I am experiencing issues grabbing EPG data from ishow.gr. All channels return HTTP 404 errors and no guide data is downloaded.

Environment

  • WebGrab++ version: V5.5.0.0
  • Operating System: Linux (server environment)
  • .NET runtimes installed:
     Microsoft.NETCore.App 8.0.24 [/usr/lib64/dotnet/shared/Microsoft.NETCore.App]
     Microsoft.NETCore.App 9.0.13 [/usr/lib64/dotnet/shared/Microsoft.NETCore.App]

Description of the problem

WebGrab++ starts normally and loads the configuration and siteini files correctly. However, when processing channels from ishow.gr, the index pages fail to download and return 404 (NOT FOUND) responses.
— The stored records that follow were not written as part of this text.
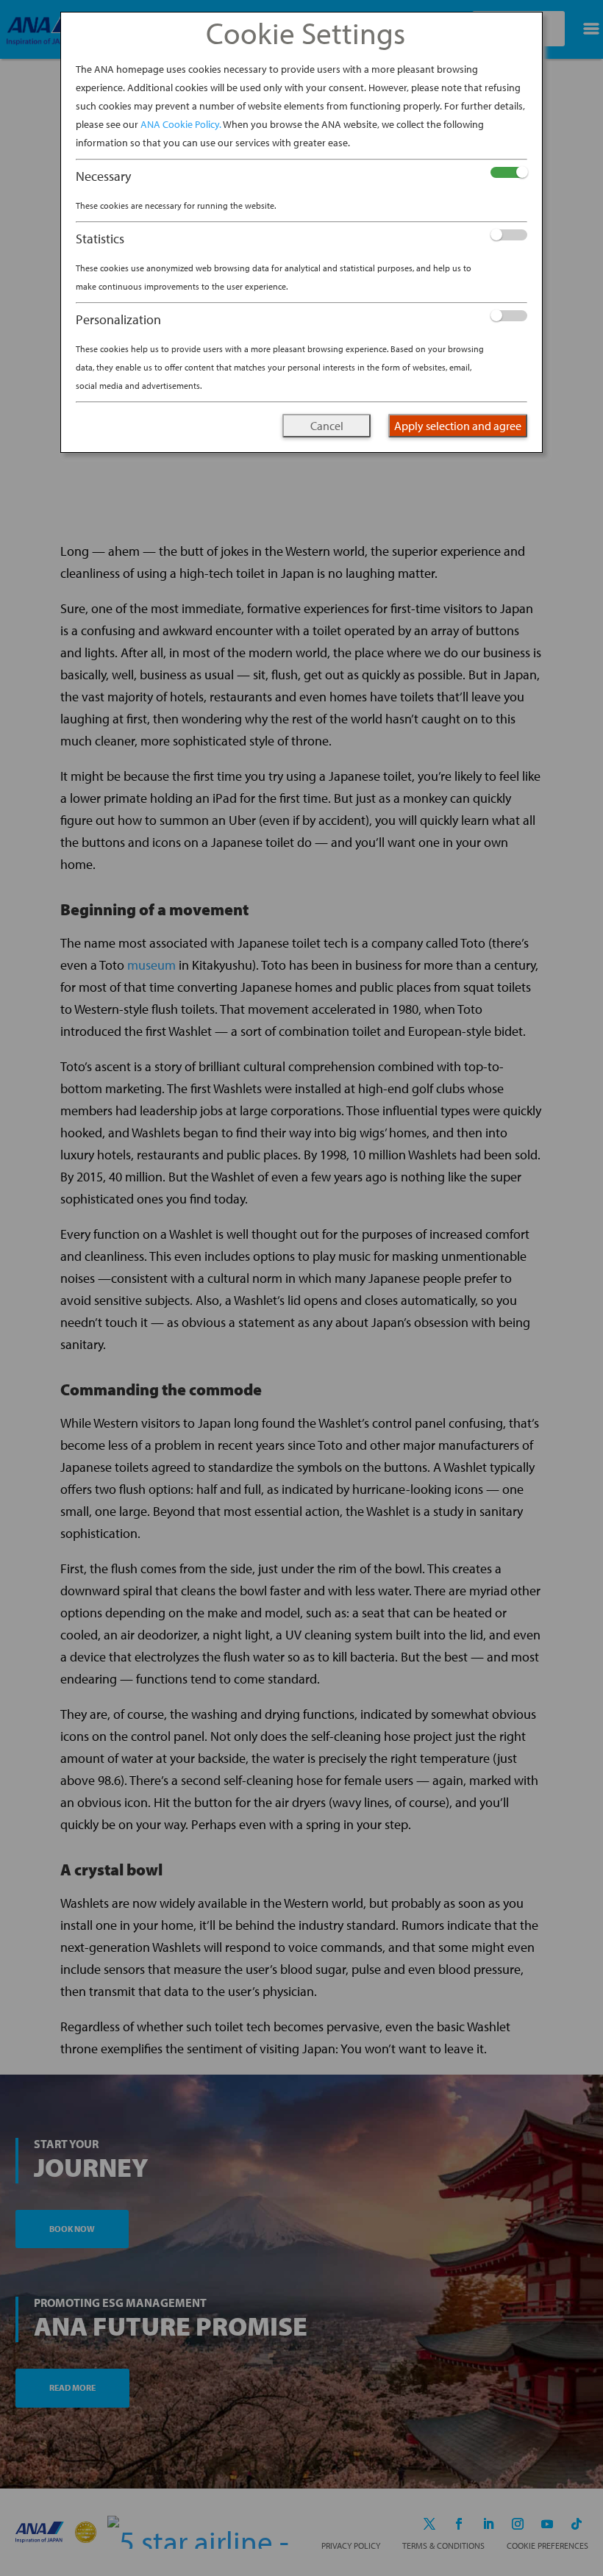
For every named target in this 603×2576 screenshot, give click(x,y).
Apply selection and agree (457, 425)
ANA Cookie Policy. (180, 124)
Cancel (326, 425)
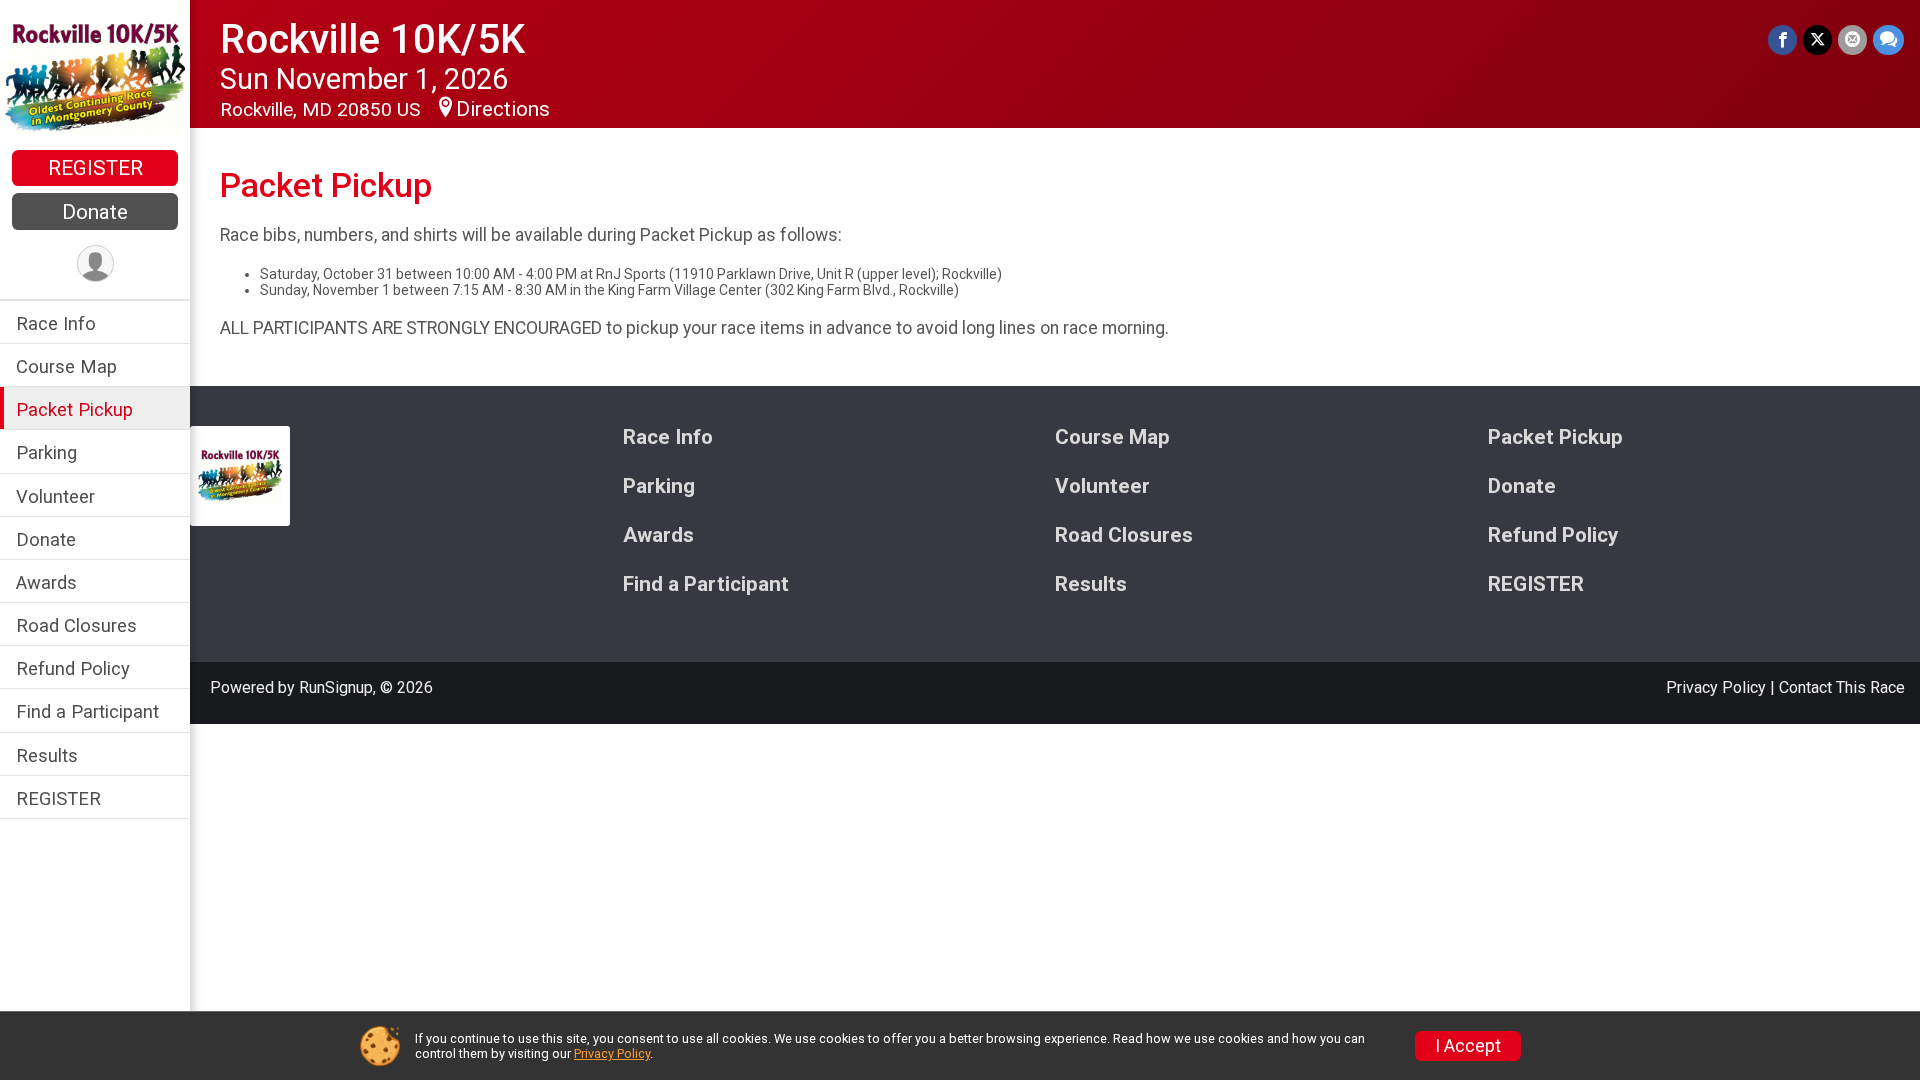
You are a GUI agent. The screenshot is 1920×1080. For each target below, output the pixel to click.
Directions (503, 109)
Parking (46, 452)
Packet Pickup (74, 409)
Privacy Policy (1716, 687)
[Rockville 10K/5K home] (94, 77)
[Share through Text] (1888, 39)
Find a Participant (87, 711)
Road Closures (76, 625)
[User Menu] (95, 263)
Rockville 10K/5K (372, 39)
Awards (46, 582)
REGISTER (95, 168)
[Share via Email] (1852, 39)
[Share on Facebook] (1782, 39)
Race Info (56, 323)
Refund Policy (73, 668)
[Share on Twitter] (1817, 39)
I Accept (1468, 1046)
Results (47, 755)
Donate (95, 212)
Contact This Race (1842, 687)
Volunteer (55, 496)
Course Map (66, 366)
Because of this, the guide cannot be updated and the existing guide data is restored.

Example error message

error downloading page: Response status code does not indicate success: 404 (NOT FOUND).
Unable to update channel mega.gr
Generic syntax exception:
no index page data received from mega.gr
unable to update channel, try again later
Existing guide data restored!

 

Notes
The siteini.pack is reported as up to date.
The problem started recently and affects all channels using the ishow.gr.ini (Revision 05) siteini.
I have changed the xmltv_id to match my own headend syntax so you can ignore those names.

Attachments: 
mat8861
Offline
WG++ Team memberDonator
Joined: 10 years
Last seen: 1 hour

Update siteini.pack

nikost74
Offline
Donator
Joined: 8 years
Last seen: 1 week

I have done some debug and testing on the ishow.gr and it seems that site redesign broke category, URL, description, actor and productiondate scraping.
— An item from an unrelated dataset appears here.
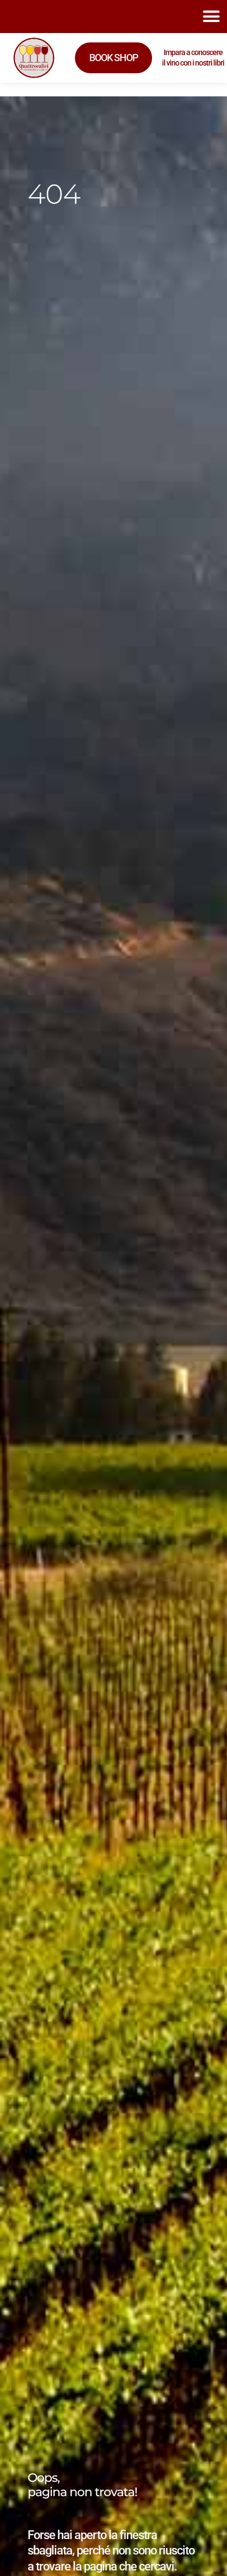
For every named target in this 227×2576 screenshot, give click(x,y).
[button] (211, 16)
The ishow.gr website recently changed its HTML structure. This caused several scraping rules in `ishow.gr.ini` to break simultaneously. The most visible symptom was raw HTML fragments being dumped into `<category>` tags in the output `guide.xml`, like this:

<category lang="el">"</category>
<category lang="el">onclick="location.href='/show?guid=29688398-1128-4E7B-8C81-72C15BBF0018'"&gt;</category>
<category lang="el">&lt;td</category>
<category lang="el">class="progTd</category>
<category lang="el">progTdicon"</category>

Additionally, descriptions, production dates and actor scraping were silently broken — returning empty fields.
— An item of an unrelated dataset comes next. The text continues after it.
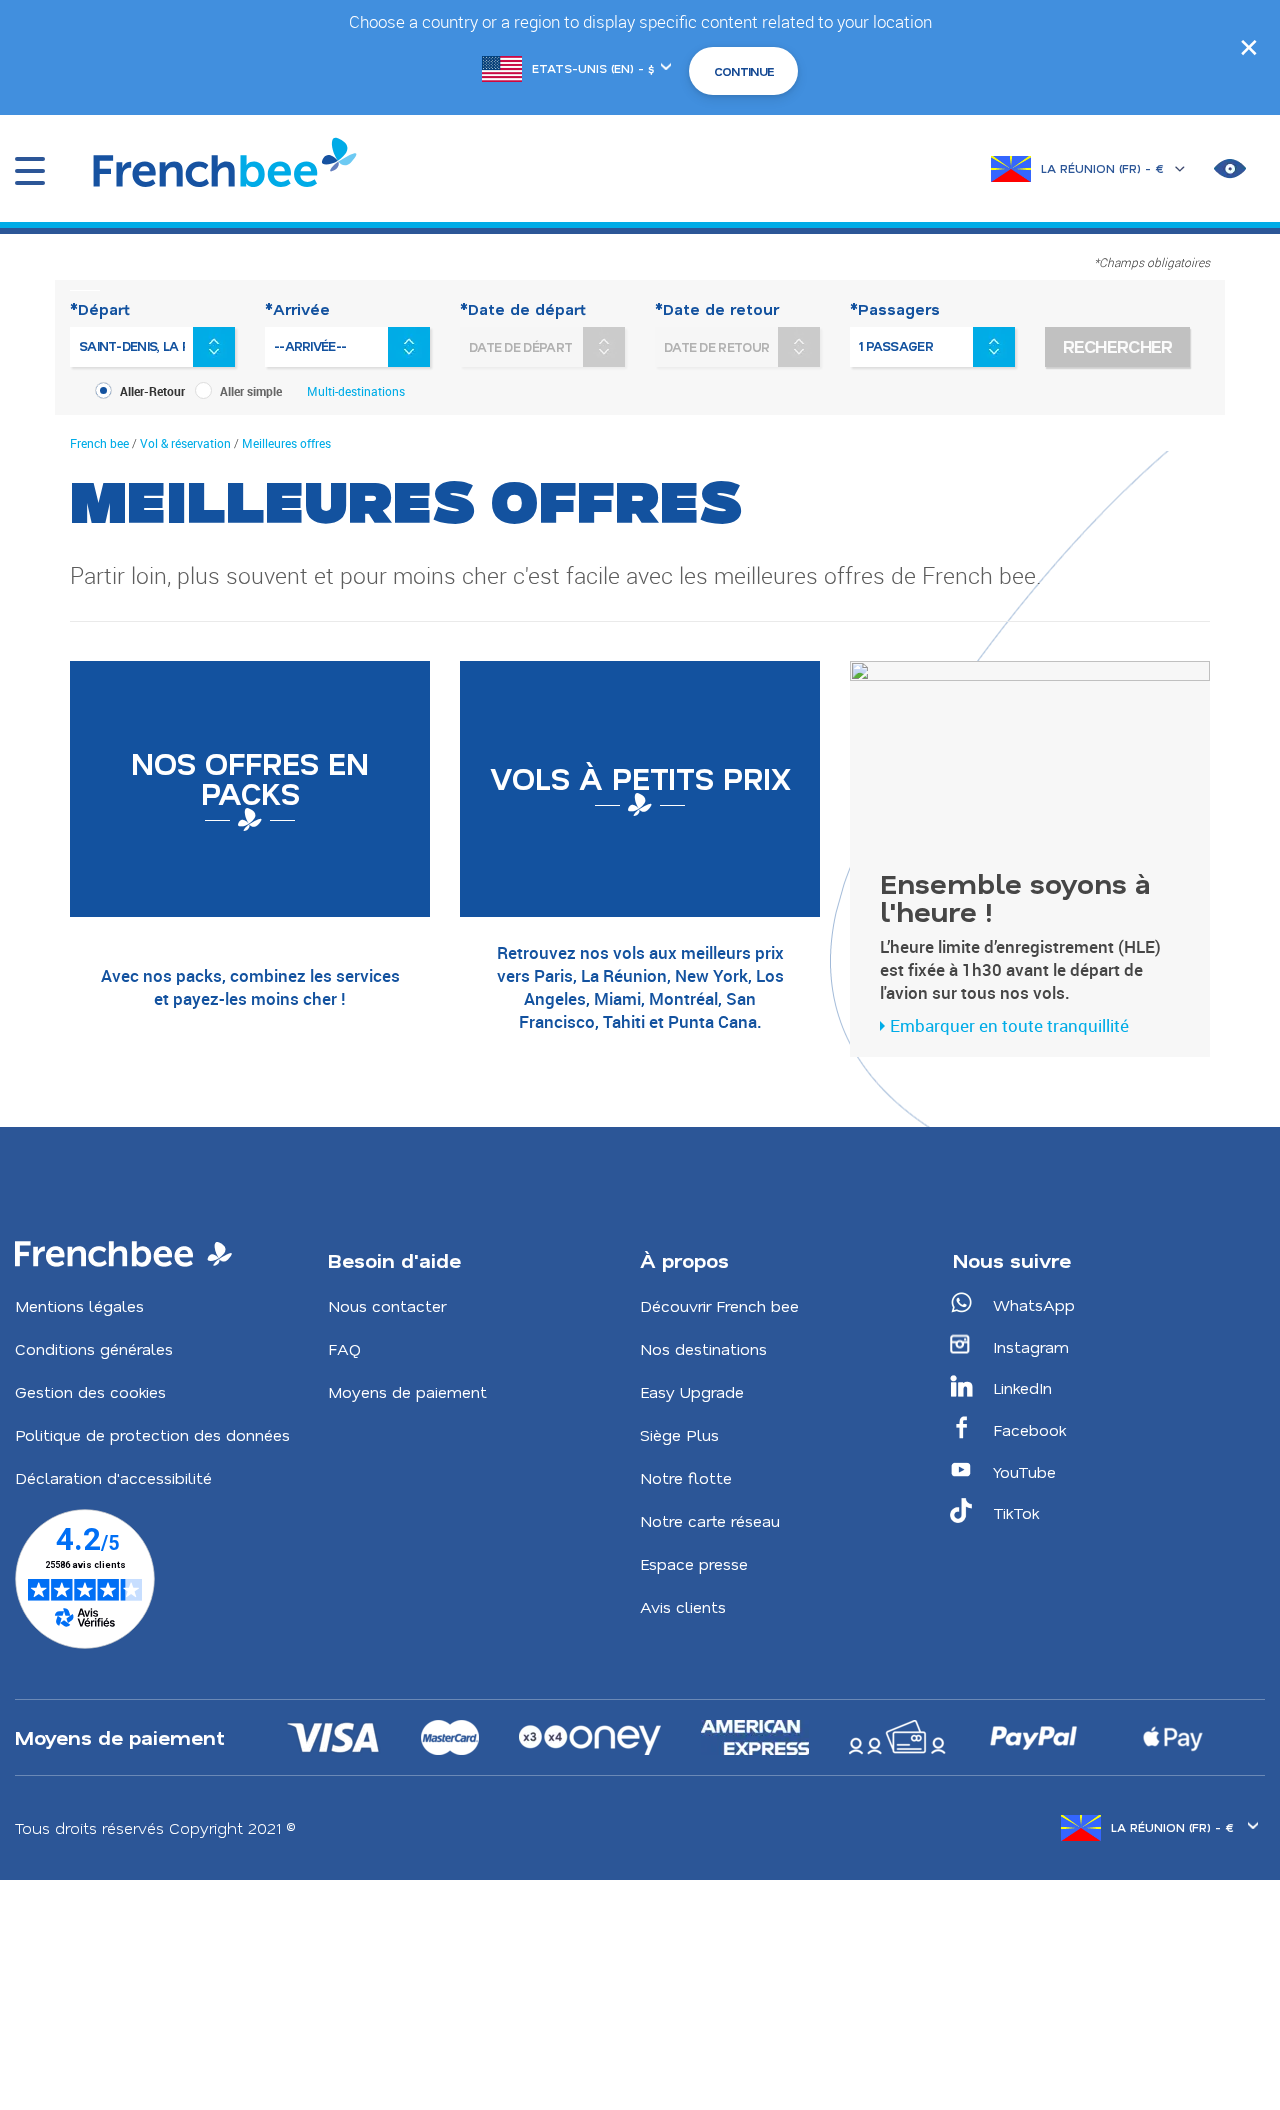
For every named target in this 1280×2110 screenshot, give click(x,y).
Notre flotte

Change 1 - `index_category.scrub`

The site removed the `style` attribute from the `<tr>` row element entirely, and introduced `genre0` as a permanent base class on every show. The old scrub used `" style` as its end delimiter which no longer exists, causing it to overshoot and swallow surrounding HTML.

Old HTML structure:

<tr id="progTr1" class="progTr genre7" style="cursor:pointer" onclick="...">

New HTML structure:

<tr id="progTr1" class="progTr genre0 genre7 " onclick="location.href='/show?guid=...'">

Old line:

index_category.scrub {single(separator=" ")|class="progTr genre0 ||" style|" style}

New line:

index_category.scrub {regex||class="progTr genre0 (genre\d+) "||}

The regex anchors tightly to the class attribute's closing quote, completely ignoring attribute order. It also correctly skips the always-present `genre0` base class and captures only the meaningful secondary genre code.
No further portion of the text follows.